Step 1. Write out the Lagrange equations
Using Theorem 1, the Lagrange condition $\nabla f = \lambda \nabla g$ yields
$\left( {y,x} \right) = \lambda \left( {8x,18y} \right)$
$y = 8\lambda x$, ${\ \ \ \ }$ $x = 18\lambda y$
Step 2. Solve for $\lambda$ in terms of $x$ and $y$
Since $\left( {0,0} \right)$ does not satisfy the constraint, we may assume that $x \ne 0$ and $y \ne 0$.
From Step 1, we obtain $\lambda = \frac{y}{{8x}} = \frac{x}{{18y}}$. So $\lambda \ne 0$.
Step 3. Solve for $x$ and $y$ using the constraint
From Step 2, we obtain ${y^2} = \frac{4}{9}{x^2}$. So, $y = \pm \frac{2}{3}x$.
Substituting it in the constraint $g\left( {x,y} \right)$ gives
$4{x^2} + 9\left( {\frac{4}{9}{x^2}} \right) - 32 = 0$
So, $x = \pm 2$.
Thus, the critical points are $\left( {2,\frac{4}{3}} \right)$, $\left( {2, - \frac{4}{3}} \right)$, $\left( { - 2,\frac{4}{3}} \right)$, $\left( { - 2, - \frac{4}{3}} \right)$.

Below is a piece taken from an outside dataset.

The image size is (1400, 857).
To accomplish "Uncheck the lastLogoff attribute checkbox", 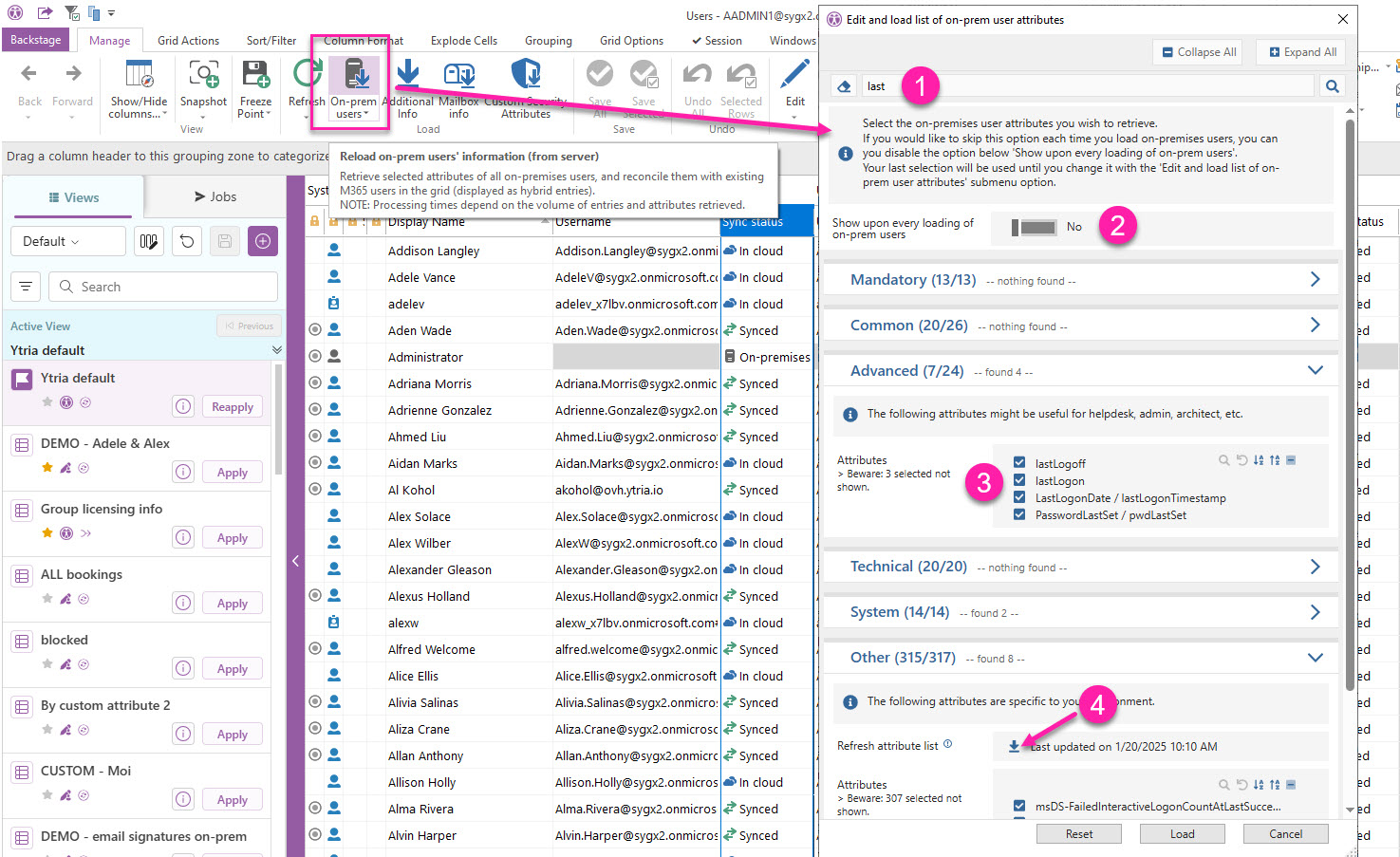I will click(x=1019, y=464).
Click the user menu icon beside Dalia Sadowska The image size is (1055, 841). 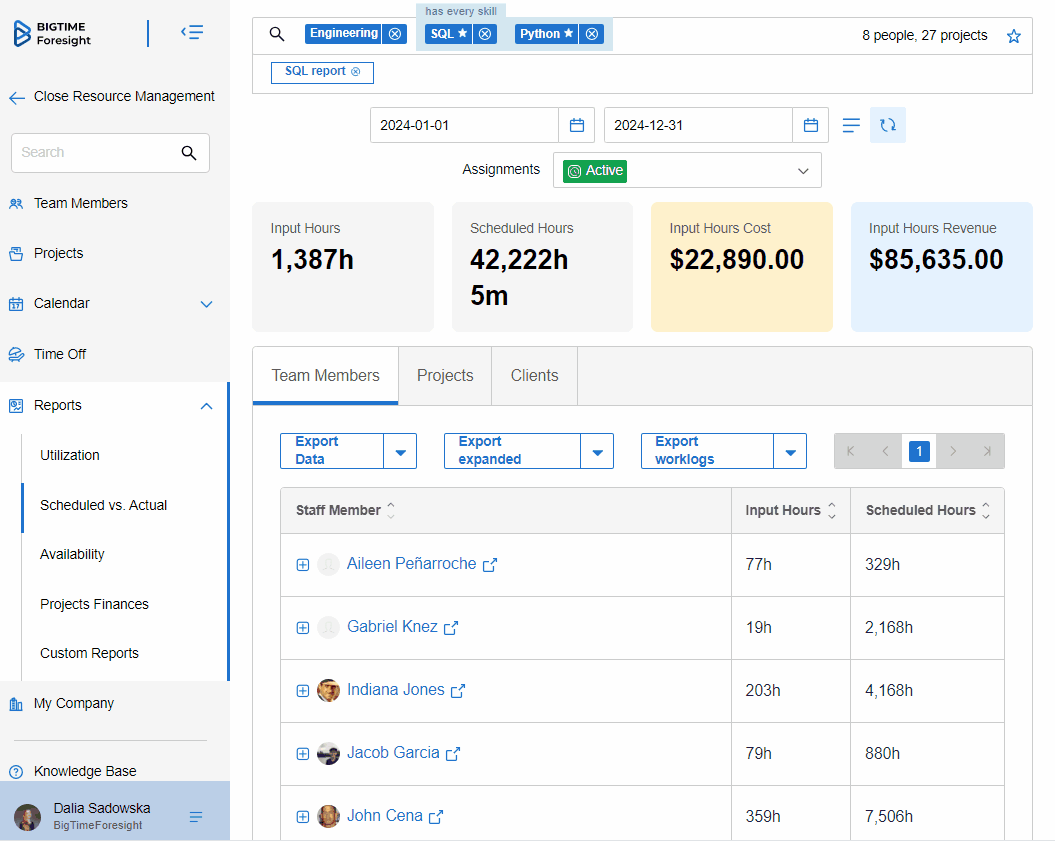pyautogui.click(x=196, y=817)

Step 4. Calculate the critical values
We evaluate $f$ at the critical points and list them in the following table:
$\begin{array}{*{20}{c}}
{{\rm{Critical{\ }point}}}&{f\left( {x,y} \right)}\\
{\left( {2,\frac{4}{3}} \right)}&{\frac{8}{3}}\\
{\left( {2, - \frac{4}{3}} \right)}&{ - \frac{8}{3}}\\
{\left( { - 2,\frac{4}{3}} \right)}&{ - \frac{8}{3}}\\
{\left( { - 2, - \frac{4}{3}} \right)}&{\frac{8}{3}}
\end{array}$
From this table we conclude that the maximum value of $f\left( {x,y} \right)$ on the constraint is $\frac{8}{3}$ and the minimum value is $ - \frac{8}{3}$.